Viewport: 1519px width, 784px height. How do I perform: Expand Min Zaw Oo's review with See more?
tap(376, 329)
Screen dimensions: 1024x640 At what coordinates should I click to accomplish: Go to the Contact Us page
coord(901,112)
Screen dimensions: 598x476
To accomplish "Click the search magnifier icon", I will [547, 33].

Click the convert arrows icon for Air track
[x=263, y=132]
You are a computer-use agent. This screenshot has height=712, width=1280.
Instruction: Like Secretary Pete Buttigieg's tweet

§ **WHAT TO PRODUCE**:
Output the data above again line for line, with no changes.

§ **SOLUTION TO THE EXERCISE**:
Viewport: 1519px width, 784px height. How do I perform: Expand Min Zaw Oo's review with See more?
tap(376, 329)
Screen dimensions: 1024x640 At what coordinates should I click to accomplish: Go to the Contact Us page
coord(901,112)
Screen dimensions: 598x476
To accomplish "Click the search magnifier icon", I will [547, 33].

Click the convert arrows icon for Air track
[x=263, y=132]
You are a computer-use agent. This screenshot has height=712, width=1280.
Instruction: Like Secretary Pete Buttigieg's tweet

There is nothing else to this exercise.